Note that palladium, another precious metal that routinely trades at high prices, also has "intrinsic" value as a catalytic agent. Platinum, which is currently trading at higher prices than gold, is one of the least corrosive heavy metals.
and bitcoin has entertainment value, like a movie DVD.
no one would spending $1000/oz on the world's supply of gold for semiconductance -- only a small amount on the margin would satisfy all industrial demand. >90% The price of gold is supported by currency "shared delusion", just like BTC.
> and bitcoin has entertainment value, like a movie DVD.
Unlike the intrinsic value of gold (which, certainly, is much lower than its current market value), the entertainment value of bitcoin is unlikely to be retained in the event of the kind of crisis that would occur with the collapse in major internationally recognized soveriegn currencies like the dollar and euro. So, while bitcoin might have similar utility to gold on the assumption that major world currencies are largely, themselves, stable, its not better than gold as an insurance against those systems collapsing.
Now, personally, I think that hoarding any type of alternative currencies against major collapse (rather than keeping reserves of simple useful survival items) is foolish, many of the arguments for both gold and bitcoin are premised around a supposedly-inevitable collapse of traditional major sovereign currencies (and, particularly, the US dollar.) And, while I think neither gold not BTC is a good choice to protect against that kind of contingency, I think its pretty clear that BTC is far worse than gold in that role.
Gold is never traded or exchanged for its intrinsic value. It is why I hate how people use gold as a monetary base, because it wastes a perfectly good metal with practical applications on being the shiny rare thing people hoard for money.

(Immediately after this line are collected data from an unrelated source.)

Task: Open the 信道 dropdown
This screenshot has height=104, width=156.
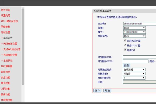Action: (x=134, y=28)
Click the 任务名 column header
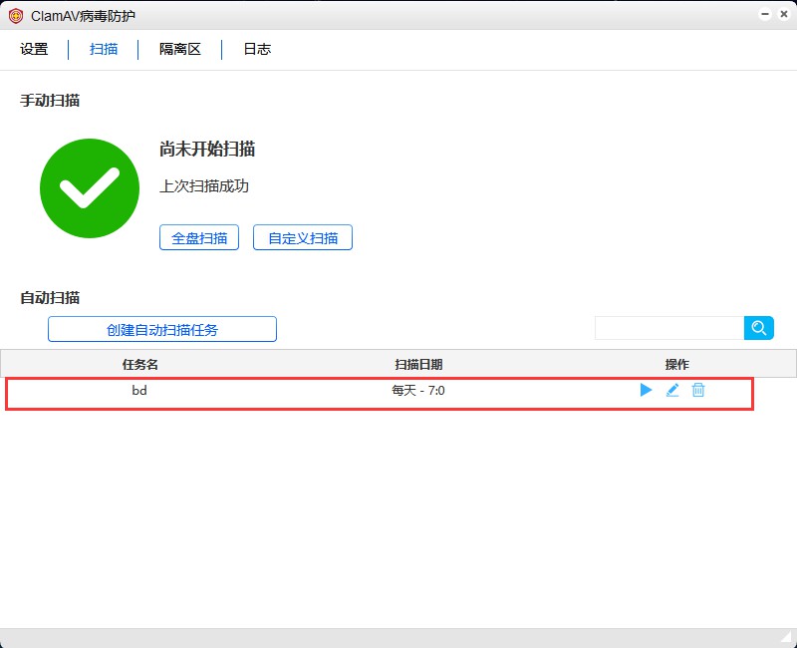Viewport: 797px width, 648px height. tap(139, 364)
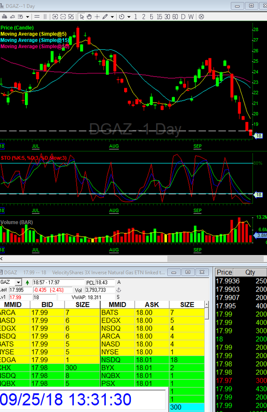Viewport: 267px width, 412px height.
Task: Click the zoom out chart icon
Action: 63,16
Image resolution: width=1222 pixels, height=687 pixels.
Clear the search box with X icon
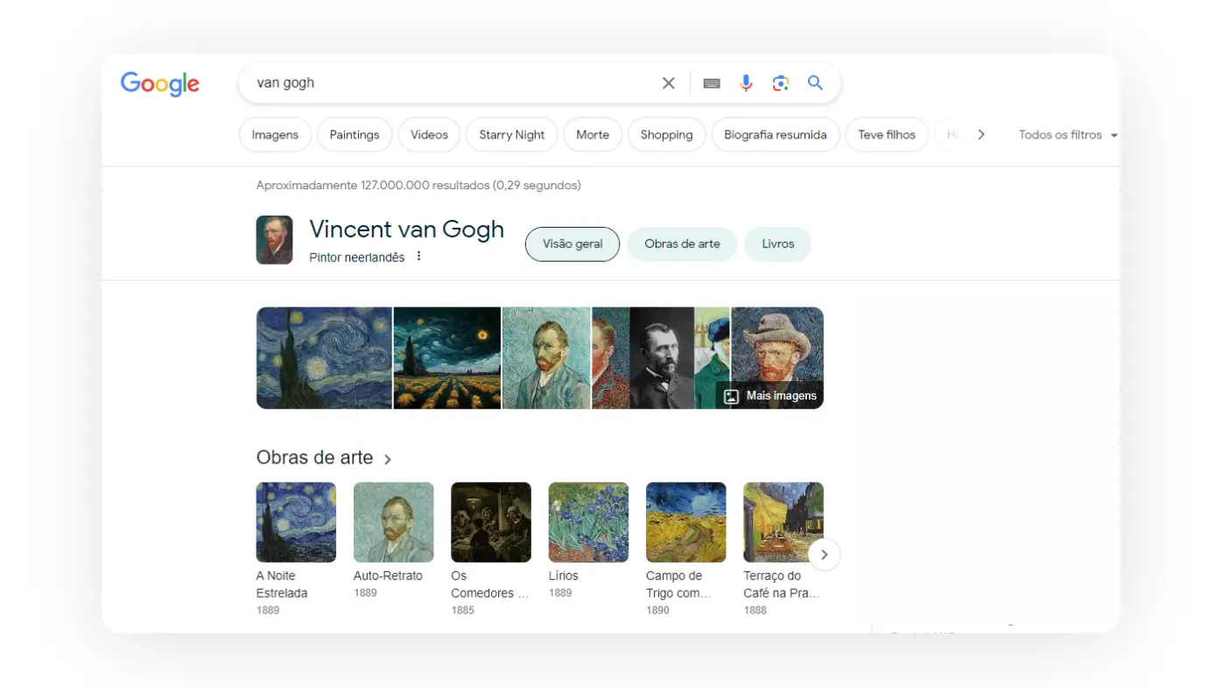tap(669, 83)
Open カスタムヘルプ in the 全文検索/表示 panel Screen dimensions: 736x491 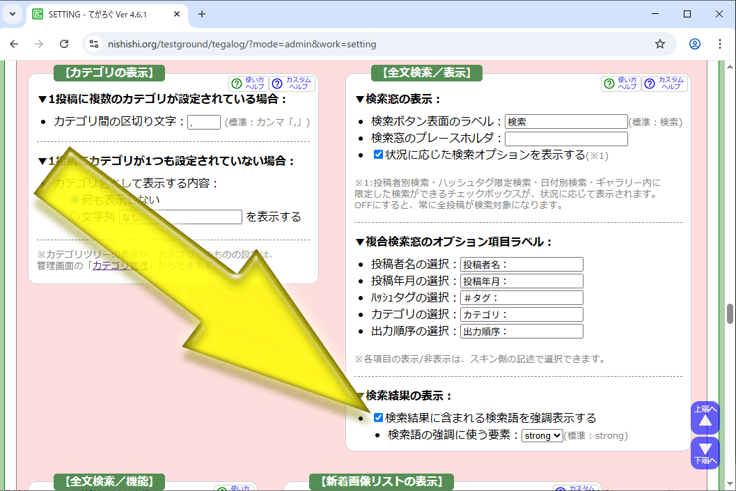(x=664, y=84)
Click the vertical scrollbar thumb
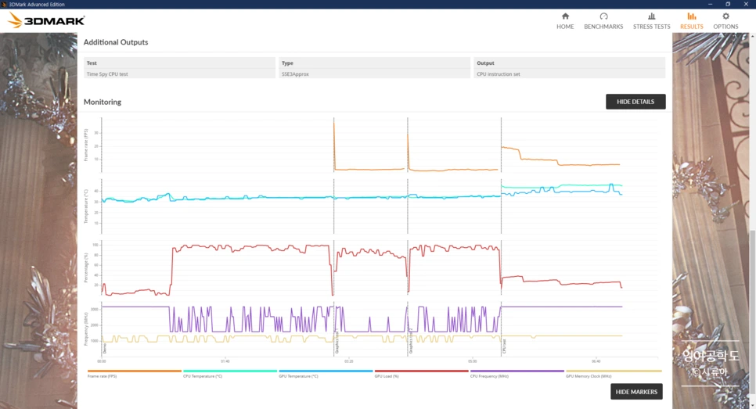 (x=753, y=313)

> It is why I hate how people use gold as a monetary base, because it wastes a perfectly good metal with practical applications on being the shiny rare thing people hoard for money.
I would argue that (among its other problems) Bitcoin has a parallel problem in that it wastes perfectly good computational power (and the resources that go into producing that computational power, both the hardware and the energy inputs) on being the intangible rare thing people hoard for money.
But that intrinsic value is like saying you can save 10% of your valuation if the market drops gold for its scarcity, whereas with btc you lose 100%. Any way you slice it, you have lost an overwhelming supermajority of your value, and are fucked.
Gold is almost never used for its practical use cases because everyone treats it as money and use its scarcity for trade. I hate that facet, because it ruins a perfectly good metal with practical applications that we could be taking advantage of industrially if there wasn't this artificial "hoard gold because its valuable for how rare it is" economic mess.
But if the economy fell out and gold stopped being traded as a store of wealth and started being traded as an industrial metal, the guy with all his assets in gold is still devastated.
Personally I'm all for fiat currency, but on the spectrum I'd rank gold ahead of Bitcoin as a value store. (Also copper, steel, and other useful metals.)